У домов напротив горят фонари. Серая гофрированная крыша соседнего дома наполовину в тени — два серых цвета. За ней два желтых фасада: ярче и светлее. Темно-серый асфальт. Верхушка дерева — как бледно-зеленый огонь. По асфальту пробежала белая собака, бодрая, какими не бывают собаки днем…
Когда-то, юнцом, он всерьез считал, что к тридцати годам вместе с молодостью проходят и чувства. Но вот прошла жизнь — а он все еще и страдает, и радуется.
Где та белокурая девушка, которую так пылко любил он в семнадцать лет, требуя взамен не меньше, чем вечное счастье? Потом была другая любовь, когда уже ничего не в состоянии требовать, а счастье — это просто надежда увидеть еще раз. Казалось, что этой любви не будет ни утоления, ни конца. Но на смену ей пришла беспокойная и суеверная, скрываемая из стыдливости привязанность к сыну, когда каждое доставленное себе удовольствие казалось чуть ли не предательством ребенка. Пойти в театр, посидеть с друзьями в ресторане, полюбоваться хорошенькой женщиной — он совсем отвык тогда от всего этого. Маленький Федя, работа и еще книги — так было долгие годы, и он не жалеет о них. А потом появилась внучка… Странно, что их нет и может не быть, этих детей, но стоит им появиться — и все, что любил до них, уже значит гораздо меньше в сравнении с ними. С какой царственной небрежностью проходит Федина Аленка мимо отца — не потому, что сердится на него, просто потому, что он есть и никуда не денется. А сейчас вот он не нужен. Сейчас нужна Эля, мать, нужна бабушка. А завтра будет нужен он, дед. Чтобы поговорить «о том, о сем, ни о чем, обо всем». Она любит эту присказку. Это уже ритуал. «Ну, о чем мы станем говорить?» — спрашивает он, и каждый раз с неизменным удовольствием, лукаво и радостно-ожидательно она отвечает: «О том, о сем, ни о чем, обо всем!»

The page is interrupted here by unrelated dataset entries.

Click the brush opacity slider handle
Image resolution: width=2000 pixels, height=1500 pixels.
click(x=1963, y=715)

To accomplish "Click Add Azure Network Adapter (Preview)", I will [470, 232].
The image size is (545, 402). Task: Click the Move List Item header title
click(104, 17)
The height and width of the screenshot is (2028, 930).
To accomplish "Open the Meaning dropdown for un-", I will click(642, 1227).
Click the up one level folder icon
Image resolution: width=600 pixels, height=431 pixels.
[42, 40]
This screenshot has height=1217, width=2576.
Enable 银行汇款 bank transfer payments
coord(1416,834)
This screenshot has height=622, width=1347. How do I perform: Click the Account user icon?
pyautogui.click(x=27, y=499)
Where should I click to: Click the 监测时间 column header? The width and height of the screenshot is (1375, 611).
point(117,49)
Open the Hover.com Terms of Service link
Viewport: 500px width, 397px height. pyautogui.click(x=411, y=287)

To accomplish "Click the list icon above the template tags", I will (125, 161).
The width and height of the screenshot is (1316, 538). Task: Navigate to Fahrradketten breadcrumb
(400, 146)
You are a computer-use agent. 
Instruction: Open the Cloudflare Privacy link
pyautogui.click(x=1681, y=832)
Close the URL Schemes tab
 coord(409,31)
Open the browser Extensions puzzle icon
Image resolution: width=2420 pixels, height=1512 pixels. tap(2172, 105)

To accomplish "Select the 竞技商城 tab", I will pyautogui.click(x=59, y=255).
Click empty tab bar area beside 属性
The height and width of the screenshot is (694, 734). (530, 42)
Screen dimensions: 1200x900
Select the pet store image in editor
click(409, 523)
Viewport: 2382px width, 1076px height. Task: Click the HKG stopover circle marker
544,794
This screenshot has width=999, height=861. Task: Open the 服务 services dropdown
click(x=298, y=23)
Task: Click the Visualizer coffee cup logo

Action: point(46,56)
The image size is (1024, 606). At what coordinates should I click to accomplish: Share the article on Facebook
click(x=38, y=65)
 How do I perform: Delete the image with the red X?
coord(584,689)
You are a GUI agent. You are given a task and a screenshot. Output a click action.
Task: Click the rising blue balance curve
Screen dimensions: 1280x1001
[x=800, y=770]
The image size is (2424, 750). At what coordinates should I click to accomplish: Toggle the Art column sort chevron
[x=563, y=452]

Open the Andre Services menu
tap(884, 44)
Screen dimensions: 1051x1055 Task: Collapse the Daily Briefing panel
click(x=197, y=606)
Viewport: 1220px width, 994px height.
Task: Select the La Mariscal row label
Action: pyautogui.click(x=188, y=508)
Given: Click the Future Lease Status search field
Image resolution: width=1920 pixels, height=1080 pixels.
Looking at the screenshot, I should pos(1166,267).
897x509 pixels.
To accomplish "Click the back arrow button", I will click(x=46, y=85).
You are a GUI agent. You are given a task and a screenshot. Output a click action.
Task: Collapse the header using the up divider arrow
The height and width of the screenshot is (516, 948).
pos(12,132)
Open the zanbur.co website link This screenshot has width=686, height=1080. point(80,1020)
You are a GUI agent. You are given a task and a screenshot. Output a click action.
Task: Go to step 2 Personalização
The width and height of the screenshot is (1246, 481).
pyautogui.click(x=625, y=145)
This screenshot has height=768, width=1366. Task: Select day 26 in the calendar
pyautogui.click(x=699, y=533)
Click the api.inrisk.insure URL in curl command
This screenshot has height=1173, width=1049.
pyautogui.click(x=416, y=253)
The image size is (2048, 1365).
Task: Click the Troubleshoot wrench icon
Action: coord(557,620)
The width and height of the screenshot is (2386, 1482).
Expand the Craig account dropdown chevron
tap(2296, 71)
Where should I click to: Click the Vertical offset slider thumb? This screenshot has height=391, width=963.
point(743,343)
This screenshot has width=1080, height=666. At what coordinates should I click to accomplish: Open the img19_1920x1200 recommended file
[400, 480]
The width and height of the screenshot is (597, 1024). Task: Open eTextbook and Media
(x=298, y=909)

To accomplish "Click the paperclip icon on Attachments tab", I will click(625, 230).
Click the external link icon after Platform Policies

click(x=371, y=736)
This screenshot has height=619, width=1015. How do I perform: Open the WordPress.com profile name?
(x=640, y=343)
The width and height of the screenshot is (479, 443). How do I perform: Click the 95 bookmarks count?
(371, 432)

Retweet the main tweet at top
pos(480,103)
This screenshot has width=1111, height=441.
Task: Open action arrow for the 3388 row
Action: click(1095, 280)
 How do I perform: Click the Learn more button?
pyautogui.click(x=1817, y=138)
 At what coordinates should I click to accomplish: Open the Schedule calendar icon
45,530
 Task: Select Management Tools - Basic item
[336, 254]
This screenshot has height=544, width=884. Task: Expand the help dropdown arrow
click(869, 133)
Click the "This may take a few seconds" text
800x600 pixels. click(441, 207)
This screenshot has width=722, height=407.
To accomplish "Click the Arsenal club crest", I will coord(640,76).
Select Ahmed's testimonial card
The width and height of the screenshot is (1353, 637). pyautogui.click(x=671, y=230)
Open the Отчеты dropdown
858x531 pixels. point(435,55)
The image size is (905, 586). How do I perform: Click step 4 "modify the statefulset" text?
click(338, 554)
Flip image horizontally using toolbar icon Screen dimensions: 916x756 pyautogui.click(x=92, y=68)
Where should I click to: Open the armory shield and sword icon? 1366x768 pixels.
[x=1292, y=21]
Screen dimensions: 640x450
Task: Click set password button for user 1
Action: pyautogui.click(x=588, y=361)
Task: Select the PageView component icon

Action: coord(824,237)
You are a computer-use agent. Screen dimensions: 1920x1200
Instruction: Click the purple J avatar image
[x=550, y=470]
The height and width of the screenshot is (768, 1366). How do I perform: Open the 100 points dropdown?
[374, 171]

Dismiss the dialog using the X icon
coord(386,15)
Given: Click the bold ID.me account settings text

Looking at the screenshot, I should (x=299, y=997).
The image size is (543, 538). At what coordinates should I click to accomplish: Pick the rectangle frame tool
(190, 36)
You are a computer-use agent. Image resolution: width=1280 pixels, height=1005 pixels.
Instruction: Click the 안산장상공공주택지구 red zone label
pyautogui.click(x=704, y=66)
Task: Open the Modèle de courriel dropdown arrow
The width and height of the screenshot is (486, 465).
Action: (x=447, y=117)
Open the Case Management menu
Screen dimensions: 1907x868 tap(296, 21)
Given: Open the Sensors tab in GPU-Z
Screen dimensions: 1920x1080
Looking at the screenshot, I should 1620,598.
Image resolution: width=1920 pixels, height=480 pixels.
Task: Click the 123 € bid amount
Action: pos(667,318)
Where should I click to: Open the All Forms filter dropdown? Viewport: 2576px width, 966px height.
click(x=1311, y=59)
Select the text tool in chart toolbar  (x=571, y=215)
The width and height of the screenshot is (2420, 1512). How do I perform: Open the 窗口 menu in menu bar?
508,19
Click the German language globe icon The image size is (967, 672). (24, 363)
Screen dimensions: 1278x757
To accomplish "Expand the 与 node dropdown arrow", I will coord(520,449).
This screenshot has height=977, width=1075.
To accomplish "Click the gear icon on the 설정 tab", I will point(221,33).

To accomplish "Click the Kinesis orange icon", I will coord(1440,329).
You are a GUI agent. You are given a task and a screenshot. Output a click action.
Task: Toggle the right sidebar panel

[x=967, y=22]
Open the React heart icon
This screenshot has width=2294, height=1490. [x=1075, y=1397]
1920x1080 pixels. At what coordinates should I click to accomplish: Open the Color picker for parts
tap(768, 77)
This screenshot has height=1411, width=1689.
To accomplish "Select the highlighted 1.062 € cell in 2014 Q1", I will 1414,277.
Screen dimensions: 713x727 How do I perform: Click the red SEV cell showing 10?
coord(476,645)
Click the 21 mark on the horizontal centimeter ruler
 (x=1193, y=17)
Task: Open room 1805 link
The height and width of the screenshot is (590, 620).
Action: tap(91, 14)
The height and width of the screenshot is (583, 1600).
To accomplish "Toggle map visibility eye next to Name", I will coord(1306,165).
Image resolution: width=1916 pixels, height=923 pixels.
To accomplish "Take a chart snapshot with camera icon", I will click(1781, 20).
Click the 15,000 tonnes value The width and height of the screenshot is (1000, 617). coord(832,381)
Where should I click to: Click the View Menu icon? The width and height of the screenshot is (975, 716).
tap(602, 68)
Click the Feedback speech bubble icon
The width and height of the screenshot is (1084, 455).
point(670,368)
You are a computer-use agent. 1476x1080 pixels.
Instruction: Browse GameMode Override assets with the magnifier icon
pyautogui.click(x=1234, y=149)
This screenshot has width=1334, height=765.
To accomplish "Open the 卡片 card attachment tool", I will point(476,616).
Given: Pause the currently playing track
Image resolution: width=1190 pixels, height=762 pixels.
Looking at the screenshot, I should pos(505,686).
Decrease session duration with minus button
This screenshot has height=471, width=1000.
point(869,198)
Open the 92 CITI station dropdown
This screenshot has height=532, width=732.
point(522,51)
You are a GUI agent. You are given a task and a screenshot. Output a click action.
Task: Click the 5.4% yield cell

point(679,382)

Часто она декламирует Элиным знакомым какие-то стишки, ею восхищаются, хвалят… Но свое сокровенное, импровизированные полустихи, поверяет только ему, деду.
— Разве песни, они не поются? — таинственно начинает она. — Только падают строгие листья…
Губы ее вытягиваются в трубочку, она склоняет голову набок, будто прислушиваясь, и вдруг порывисто повышает голос:
— О песеньи, песней, песечи!
Если входит отец и спрашивает, что она тут говорила, Аленка небрежно пожимает плечами.
— Да я так, болтала.
— А что это за «песней»? — улыбается Федор.
Девочка досадливо вздыхает:
— Ф-фу, ну разные песни!
Иногда Аленка проходит мимо отца, не замечая его. Федор ловит ее за руку, шлепает тихонько.
— Мы в некотором роде родственники, а родственников положено замечать!
Шлепок отца и смешит Аленку и сердит — это слышно в ее смехе, немного нервном…
У Аленки свои дела, у Феди — свои. И все-таки он сохранил их друг для друга, занятых своими делами отца и дочь…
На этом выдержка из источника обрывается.